#### [Prompt]
What is needed is an exact copy of all the records, written out in full.

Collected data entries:
--------------------
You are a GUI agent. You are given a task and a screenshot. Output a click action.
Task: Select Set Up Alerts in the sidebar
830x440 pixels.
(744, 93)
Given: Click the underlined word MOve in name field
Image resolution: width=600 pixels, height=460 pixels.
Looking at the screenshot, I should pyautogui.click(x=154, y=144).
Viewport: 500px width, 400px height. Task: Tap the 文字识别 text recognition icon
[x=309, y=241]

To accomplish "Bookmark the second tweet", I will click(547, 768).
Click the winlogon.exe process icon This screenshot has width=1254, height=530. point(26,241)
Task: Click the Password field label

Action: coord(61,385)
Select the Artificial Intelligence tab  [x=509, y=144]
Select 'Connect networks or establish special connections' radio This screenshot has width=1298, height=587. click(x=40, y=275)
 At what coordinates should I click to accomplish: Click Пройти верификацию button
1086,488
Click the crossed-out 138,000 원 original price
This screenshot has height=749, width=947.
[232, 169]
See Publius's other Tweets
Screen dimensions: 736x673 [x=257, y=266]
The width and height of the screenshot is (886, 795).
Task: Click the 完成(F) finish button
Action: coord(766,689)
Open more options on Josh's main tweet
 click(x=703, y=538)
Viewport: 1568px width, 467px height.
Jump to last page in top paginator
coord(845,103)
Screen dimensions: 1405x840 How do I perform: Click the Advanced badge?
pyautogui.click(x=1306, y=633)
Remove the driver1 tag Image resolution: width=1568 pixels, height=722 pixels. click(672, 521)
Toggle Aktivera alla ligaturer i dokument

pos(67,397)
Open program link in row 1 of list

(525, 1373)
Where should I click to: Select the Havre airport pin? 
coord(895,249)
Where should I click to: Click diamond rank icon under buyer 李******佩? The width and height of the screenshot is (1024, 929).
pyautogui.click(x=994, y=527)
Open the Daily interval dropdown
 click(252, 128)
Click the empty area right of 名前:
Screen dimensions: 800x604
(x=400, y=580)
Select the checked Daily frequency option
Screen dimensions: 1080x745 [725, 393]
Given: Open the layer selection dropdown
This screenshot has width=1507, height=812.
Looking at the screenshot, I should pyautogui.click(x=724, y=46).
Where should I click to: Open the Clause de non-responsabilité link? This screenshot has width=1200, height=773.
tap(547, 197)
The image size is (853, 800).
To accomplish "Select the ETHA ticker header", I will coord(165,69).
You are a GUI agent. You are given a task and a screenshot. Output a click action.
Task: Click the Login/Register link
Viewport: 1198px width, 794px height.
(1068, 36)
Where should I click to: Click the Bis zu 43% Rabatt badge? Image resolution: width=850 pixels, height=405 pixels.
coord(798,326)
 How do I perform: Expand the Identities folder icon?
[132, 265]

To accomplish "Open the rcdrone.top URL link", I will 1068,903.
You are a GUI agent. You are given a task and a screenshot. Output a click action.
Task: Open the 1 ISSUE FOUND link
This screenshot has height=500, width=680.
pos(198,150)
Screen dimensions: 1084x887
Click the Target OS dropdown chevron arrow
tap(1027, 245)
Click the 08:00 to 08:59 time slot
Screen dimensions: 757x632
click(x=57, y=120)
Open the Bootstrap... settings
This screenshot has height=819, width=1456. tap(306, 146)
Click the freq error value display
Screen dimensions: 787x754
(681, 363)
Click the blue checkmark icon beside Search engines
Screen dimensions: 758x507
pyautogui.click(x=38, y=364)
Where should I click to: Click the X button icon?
--------------------
#### [Response area]
You are a GUI agent. You are given a task and a screenshot. Output a click action.
Task: Select Set Up Alerts in the sidebar
830x440 pixels.
(744, 93)
Given: Click the underlined word MOve in name field
Image resolution: width=600 pixels, height=460 pixels.
Looking at the screenshot, I should pyautogui.click(x=154, y=144).
Viewport: 500px width, 400px height. Task: Tap the 文字识别 text recognition icon
[x=309, y=241]

To accomplish "Bookmark the second tweet", I will click(547, 768).
Click the winlogon.exe process icon This screenshot has width=1254, height=530. point(26,241)
Task: Click the Password field label

Action: coord(61,385)
Select the Artificial Intelligence tab  [x=509, y=144]
Select 'Connect networks or establish special connections' radio This screenshot has width=1298, height=587. click(x=40, y=275)
 At what coordinates should I click to accomplish: Click Пройти верификацию button
1086,488
Click the crossed-out 138,000 원 original price
This screenshot has height=749, width=947.
[232, 169]
See Publius's other Tweets
Screen dimensions: 736x673 [x=257, y=266]
The width and height of the screenshot is (886, 795).
Task: Click the 完成(F) finish button
Action: coord(766,689)
Open more options on Josh's main tweet
 click(x=703, y=538)
Viewport: 1568px width, 467px height.
Jump to last page in top paginator
coord(845,103)
Screen dimensions: 1405x840 How do I perform: Click the Advanced badge?
pyautogui.click(x=1306, y=633)
Remove the driver1 tag Image resolution: width=1568 pixels, height=722 pixels. click(672, 521)
Toggle Aktivera alla ligaturer i dokument

pos(67,397)
Open program link in row 1 of list

(525, 1373)
Where should I click to: Select the Havre airport pin? 
coord(895,249)
Where should I click to: Click diamond rank icon under buyer 李******佩? The width and height of the screenshot is (1024, 929).
pyautogui.click(x=994, y=527)
Open the Daily interval dropdown
 click(252, 128)
Click the empty area right of 名前:
Screen dimensions: 800x604
(x=400, y=580)
Select the checked Daily frequency option
Screen dimensions: 1080x745 [725, 393]
Given: Open the layer selection dropdown
This screenshot has width=1507, height=812.
Looking at the screenshot, I should pyautogui.click(x=724, y=46).
Where should I click to: Open the Clause de non-responsabilité link? This screenshot has width=1200, height=773.
tap(547, 197)
The image size is (853, 800).
To accomplish "Select the ETHA ticker header", I will coord(165,69).
You are a GUI agent. You are given a task and a screenshot. Output a click action.
Task: Click the Login/Register link
Viewport: 1198px width, 794px height.
(1068, 36)
Where should I click to: Click the Bis zu 43% Rabatt badge? Image resolution: width=850 pixels, height=405 pixels.
coord(798,326)
 How do I perform: Expand the Identities folder icon?
[132, 265]

To accomplish "Open the rcdrone.top URL link", I will 1068,903.
You are a GUI agent. You are given a task and a screenshot. Output a click action.
Task: Open the 1 ISSUE FOUND link
This screenshot has height=500, width=680.
pos(198,150)
Screen dimensions: 1084x887
Click the Target OS dropdown chevron arrow
tap(1027, 245)
Click the 08:00 to 08:59 time slot
Screen dimensions: 757x632
click(x=57, y=120)
Open the Bootstrap... settings
This screenshot has height=819, width=1456. tap(306, 146)
Click the freq error value display
Screen dimensions: 787x754
(681, 363)
Click the blue checkmark icon beside Search engines
Screen dimensions: 758x507
pyautogui.click(x=38, y=364)
Where should I click to: Click the X button icon?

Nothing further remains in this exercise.